I have to say you portrayed Sarah and Jim's relationship very well in between these two chapters. I thought the same as Joseph when you first introduced them, to be honest. But good job on the switch and ironing things out for real.
In the middle or this chapter, there's a part after the parentheses that's missing a spot of punctuation.
I really liked this chapter, it flowed really nicely and intensified the plot with ease. Very solid, nice work.

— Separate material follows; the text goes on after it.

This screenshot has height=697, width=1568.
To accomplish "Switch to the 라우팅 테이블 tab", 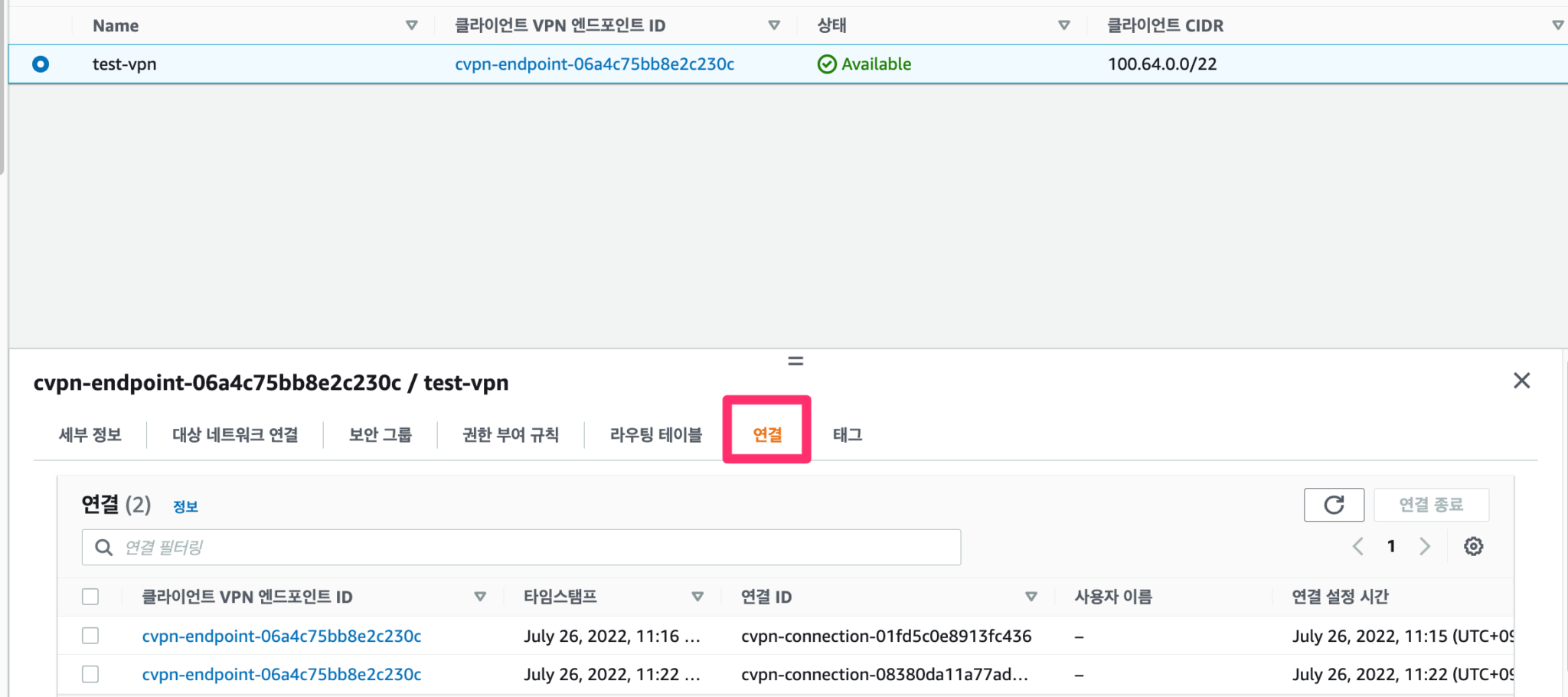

| Secret Santa 12/20/10 . chapter 1
I found this to be a really effective first chapter. It was really well set up, informing enough about the protangonist for the story to make sense, but not so much that it was just a block of background information. The twist at the end was good in giving it enough of a cliffhanger to make a reader continue reading, but not with so much drama that it was just overkill.
I liked the sense of balance you were able to find in this chapter.
I really liked the use of vocabulary, particularly in describing things. I felt it gave the story a lot more depth than if you had only used typical adjectives.
Eg. it made a respectable thunk as it hit the wood
One thing I found really great about the chapter is the underlying theme of 'Nothing Is Ever As It Seems'. When I first read the line, I almost dismissed it, not believing it to be terribly important. But after reading over the chapter a few times I noticed it popped up in quite a few parts of the chapter. It was especially prominent in the ringmasters various forms.
On the subject of the ringmaster, the way you used the mirrors in the carriage to describe the change from female to male was really creative and I thought was a great idea!
I can't really find much to criticize about this chapter. So thanks for the good read, and keep up the great work!